Keir Starmer, líder do Partido Trabalhista, declarou que o X, anteriormente conhecido como Twitter, poderá "perder o direito à autorregulação" sob um futuro governo Trabalhista, citando preocupações sobre a forma como a plataforma lida com conteúdo prejudicial e desinformação. A declaração, feita durante um discurso sobre política de tecnologia em Londres na terça-feira, intensifica o escrutínio sobre a empresa de mídia social e suas práticas de moderação de conteúdo.
Starmer argumentou que a autorregulação demonstrou ter falhado em proteger os usuários, particularmente as crianças, de danos online. Ele enfatizou a necessidade de uma supervisão independente mais rigorosa para garantir que plataformas como o X sejam responsabilizadas pelo conteúdo que hospedam e promovem. "O sistema atual de autorregulação simplesmente não está funcionando", disse Starmer. "Precisamos de um regulador robusto e independente com o poder de impor sanções significativas às empresas que não cumprirem suas obrigações."
A potencial perda da autorregulação impactaria significativamente o modelo operacional do X no Reino Unido. Atualmente, o X depende de suas equipes e políticas internas para moderar o conteúdo, aderindo a diretrizes amplas e respondendo a denúncias de usuários. Um regulador independente, conforme proposto pelos Trabalhistas, provavelmente imporá padrões mais rígidos, potencialmente exigindo que o X remova proativamente conteúdo prejudicial, implemente medidas mais robustas de verificação de idade e aumente a transparência em torno de seus algoritmos. O não cumprimento pode resultar em multas substanciais ou até mesmo restrições às operações da plataforma no Reino Unido.
As propostas do Partido Trabalhista se alinham a preocupações mais amplas sobre o poder e a influência das empresas de mídia social.

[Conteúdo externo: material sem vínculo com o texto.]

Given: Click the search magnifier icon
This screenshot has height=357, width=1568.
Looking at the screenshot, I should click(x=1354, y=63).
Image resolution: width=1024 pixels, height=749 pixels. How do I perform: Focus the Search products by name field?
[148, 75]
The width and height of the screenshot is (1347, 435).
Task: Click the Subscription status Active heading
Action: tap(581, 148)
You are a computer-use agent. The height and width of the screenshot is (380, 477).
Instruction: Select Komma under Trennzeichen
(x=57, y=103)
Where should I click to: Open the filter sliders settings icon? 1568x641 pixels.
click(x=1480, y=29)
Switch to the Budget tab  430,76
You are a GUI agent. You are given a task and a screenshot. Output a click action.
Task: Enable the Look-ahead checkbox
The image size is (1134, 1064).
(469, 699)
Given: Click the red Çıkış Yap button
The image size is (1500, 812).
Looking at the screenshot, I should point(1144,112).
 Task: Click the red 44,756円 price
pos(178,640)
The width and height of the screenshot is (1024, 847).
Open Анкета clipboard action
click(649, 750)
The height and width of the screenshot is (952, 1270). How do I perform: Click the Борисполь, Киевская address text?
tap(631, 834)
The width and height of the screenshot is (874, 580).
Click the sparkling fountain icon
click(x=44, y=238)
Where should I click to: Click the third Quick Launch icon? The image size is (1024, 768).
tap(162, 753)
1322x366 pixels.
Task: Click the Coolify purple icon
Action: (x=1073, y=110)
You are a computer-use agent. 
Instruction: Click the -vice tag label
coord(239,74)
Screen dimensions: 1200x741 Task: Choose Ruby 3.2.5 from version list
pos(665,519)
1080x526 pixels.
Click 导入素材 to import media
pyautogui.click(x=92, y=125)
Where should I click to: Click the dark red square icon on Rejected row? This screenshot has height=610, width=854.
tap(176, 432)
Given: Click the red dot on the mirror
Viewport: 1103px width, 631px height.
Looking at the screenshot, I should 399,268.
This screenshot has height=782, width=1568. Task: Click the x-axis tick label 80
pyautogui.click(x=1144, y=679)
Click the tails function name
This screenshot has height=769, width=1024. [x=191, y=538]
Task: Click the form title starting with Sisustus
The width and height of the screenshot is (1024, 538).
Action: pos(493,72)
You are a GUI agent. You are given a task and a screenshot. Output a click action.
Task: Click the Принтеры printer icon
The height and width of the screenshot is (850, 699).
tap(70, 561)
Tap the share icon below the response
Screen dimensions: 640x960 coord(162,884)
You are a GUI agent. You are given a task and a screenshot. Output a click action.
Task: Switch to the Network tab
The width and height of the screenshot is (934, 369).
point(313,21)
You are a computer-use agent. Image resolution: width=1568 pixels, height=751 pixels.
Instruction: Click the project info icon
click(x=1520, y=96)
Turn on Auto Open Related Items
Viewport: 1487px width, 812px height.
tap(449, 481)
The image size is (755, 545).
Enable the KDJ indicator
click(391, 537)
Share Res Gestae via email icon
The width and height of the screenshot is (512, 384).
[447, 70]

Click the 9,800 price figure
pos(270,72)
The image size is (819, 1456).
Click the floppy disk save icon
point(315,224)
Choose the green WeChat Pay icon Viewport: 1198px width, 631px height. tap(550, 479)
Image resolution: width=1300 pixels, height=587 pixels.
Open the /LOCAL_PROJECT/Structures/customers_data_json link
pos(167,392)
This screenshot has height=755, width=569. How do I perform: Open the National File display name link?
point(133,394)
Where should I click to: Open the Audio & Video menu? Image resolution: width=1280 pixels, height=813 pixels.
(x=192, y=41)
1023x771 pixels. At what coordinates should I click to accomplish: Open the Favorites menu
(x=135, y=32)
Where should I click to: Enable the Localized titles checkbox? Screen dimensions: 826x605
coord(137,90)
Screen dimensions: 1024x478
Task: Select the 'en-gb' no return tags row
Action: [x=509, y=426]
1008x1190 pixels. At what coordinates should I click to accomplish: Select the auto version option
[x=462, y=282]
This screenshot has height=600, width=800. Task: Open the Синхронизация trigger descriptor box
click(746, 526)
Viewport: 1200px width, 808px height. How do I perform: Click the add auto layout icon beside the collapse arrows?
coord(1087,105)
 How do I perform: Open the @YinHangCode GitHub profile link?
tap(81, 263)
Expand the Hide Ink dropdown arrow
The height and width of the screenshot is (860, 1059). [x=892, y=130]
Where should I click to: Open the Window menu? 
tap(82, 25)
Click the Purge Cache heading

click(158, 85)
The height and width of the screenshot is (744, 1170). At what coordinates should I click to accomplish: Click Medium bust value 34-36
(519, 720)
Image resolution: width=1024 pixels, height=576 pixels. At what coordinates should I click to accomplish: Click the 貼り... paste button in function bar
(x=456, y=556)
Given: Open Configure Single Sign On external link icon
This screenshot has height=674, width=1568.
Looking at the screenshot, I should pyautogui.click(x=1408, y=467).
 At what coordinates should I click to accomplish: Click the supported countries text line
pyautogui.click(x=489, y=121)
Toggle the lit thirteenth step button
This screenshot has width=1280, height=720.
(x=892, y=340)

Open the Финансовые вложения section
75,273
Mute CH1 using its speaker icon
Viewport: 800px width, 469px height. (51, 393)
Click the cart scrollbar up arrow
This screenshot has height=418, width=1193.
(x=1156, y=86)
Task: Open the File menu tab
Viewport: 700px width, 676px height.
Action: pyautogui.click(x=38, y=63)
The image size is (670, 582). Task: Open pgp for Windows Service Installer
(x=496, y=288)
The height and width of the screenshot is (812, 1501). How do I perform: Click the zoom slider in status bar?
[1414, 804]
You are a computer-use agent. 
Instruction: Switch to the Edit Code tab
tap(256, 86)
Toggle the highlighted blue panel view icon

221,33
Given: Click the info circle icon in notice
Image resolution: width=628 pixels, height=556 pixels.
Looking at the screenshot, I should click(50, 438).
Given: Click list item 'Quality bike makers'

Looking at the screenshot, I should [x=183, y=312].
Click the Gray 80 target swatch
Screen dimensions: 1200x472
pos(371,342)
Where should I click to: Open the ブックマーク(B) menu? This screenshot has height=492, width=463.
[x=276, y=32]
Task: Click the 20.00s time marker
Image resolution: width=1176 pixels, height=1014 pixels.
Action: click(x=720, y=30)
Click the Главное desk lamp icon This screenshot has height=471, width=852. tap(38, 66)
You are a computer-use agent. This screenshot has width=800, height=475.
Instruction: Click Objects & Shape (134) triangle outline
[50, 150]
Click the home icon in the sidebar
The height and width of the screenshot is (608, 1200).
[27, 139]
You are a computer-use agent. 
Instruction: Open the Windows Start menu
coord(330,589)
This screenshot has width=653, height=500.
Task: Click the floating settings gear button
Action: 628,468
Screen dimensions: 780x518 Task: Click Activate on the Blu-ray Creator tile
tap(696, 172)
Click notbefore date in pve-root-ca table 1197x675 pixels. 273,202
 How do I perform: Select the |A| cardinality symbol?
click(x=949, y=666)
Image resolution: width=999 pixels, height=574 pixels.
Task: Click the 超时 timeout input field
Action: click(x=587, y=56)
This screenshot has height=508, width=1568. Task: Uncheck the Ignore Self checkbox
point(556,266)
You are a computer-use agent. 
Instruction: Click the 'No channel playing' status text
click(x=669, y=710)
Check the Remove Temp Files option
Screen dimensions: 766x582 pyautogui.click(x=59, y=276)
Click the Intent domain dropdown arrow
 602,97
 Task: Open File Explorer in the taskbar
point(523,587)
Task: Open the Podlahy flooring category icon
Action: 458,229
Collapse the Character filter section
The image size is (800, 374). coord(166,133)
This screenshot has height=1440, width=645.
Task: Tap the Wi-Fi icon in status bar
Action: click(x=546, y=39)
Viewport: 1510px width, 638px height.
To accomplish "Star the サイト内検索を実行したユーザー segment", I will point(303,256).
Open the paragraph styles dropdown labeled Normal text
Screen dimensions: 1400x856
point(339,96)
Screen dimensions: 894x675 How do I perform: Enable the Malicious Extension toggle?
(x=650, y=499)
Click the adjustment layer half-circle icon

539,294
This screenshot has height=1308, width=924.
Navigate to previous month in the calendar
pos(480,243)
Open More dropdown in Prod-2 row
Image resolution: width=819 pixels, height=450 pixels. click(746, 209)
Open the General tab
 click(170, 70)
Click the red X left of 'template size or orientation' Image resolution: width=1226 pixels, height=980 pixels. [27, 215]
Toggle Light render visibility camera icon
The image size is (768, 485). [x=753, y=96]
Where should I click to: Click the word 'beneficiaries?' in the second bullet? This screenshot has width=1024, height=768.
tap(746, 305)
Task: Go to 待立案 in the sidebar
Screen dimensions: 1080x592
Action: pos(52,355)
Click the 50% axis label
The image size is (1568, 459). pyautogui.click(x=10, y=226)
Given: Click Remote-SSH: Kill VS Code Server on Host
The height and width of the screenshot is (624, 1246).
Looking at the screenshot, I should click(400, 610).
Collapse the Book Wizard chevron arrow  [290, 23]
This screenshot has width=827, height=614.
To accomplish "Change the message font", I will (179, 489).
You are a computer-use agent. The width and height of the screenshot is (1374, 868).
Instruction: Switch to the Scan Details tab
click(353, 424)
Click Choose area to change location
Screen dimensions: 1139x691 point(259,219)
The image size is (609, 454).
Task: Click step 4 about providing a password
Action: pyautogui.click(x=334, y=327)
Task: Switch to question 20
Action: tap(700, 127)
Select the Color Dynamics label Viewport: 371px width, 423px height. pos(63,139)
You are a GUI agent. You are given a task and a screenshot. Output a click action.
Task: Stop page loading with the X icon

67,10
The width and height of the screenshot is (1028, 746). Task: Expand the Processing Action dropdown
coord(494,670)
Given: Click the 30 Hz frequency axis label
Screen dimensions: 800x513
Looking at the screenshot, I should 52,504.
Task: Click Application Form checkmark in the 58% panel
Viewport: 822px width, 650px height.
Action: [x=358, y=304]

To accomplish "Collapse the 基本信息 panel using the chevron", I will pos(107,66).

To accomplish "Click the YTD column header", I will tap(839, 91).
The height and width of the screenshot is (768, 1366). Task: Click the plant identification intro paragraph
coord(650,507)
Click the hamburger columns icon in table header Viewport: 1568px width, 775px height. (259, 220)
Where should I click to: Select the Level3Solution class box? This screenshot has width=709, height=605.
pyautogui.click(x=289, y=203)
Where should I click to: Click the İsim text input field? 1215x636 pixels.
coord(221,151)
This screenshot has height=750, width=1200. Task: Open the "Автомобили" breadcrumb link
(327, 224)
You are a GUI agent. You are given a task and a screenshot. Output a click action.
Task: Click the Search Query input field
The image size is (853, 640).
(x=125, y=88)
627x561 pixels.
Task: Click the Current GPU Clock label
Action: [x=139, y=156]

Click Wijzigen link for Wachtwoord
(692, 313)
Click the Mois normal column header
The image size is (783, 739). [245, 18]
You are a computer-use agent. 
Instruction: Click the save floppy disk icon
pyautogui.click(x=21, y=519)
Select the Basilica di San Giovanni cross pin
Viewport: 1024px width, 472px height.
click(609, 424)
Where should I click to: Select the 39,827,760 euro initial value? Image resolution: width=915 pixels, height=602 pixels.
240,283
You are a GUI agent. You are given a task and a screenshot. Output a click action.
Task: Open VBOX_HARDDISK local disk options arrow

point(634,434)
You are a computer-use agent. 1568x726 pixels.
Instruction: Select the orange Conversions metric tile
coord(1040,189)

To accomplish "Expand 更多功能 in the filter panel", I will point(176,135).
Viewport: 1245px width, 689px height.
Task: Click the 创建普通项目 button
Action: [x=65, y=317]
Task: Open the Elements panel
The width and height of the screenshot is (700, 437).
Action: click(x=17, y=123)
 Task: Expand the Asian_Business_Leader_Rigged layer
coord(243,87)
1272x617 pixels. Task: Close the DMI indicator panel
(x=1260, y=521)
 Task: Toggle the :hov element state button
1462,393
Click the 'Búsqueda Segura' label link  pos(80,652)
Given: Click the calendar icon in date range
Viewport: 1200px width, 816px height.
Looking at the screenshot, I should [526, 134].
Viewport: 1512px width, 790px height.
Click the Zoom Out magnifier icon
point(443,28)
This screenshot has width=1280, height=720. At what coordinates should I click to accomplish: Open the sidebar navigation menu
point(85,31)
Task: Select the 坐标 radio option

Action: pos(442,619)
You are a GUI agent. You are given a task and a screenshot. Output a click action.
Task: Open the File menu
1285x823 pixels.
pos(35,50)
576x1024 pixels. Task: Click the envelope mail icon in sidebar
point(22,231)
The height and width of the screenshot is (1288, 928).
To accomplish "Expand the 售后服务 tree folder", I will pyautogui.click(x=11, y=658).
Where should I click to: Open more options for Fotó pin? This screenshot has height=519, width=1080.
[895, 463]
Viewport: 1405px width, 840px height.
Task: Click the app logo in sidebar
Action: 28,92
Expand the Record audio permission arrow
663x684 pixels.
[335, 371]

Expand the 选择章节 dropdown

Os críticos argumentam que plataformas como o X amplificaram o discurso de ódio, facilitaram a disseminação de desinformação e contribuíram para a polarização do discurso público. Eles argumentam que a autorregulação provou ser inadequada para enfrentar esses desafios, necessitando de supervisão externa.
O X, sob a propriedade de Elon Musk, tem enfrentado críticas por suas mudanças nas políticas de moderação de conteúdo, incluindo a reintegração de contas previamente banidas e o relaxamento das restrições a certos tipos de conteúdo. Essas mudanças levaram a preocupações sobre um potencial aumento de conteúdo prejudicial na plataforma. Musk defendeu sua abordagem, argumentando que ela promove a liberdade de expressão e reduz a censura.
Analistas do setor sugerem que uma mudança para uma regulamentação independente pode ter consequências de longo alcance para o cenário da mídia social. Outras plataformas podem enfrentar pressão semelhante para cumprir padrões mais rígidos, potencialmente levando a custos de conformidade aumentados e uma abordagem mais cautelosa à moderação de conteúdo. O debate sobre a regulamentação deve continuar à medida que os governos lidam com os desafios de equilibrar a liberdade de expressão com a necessidade de proteger os usuários de danos online. O Partido Trabalhista indicou que publicará mais detalhes de suas propostas de política de tecnologia nos próximos meses.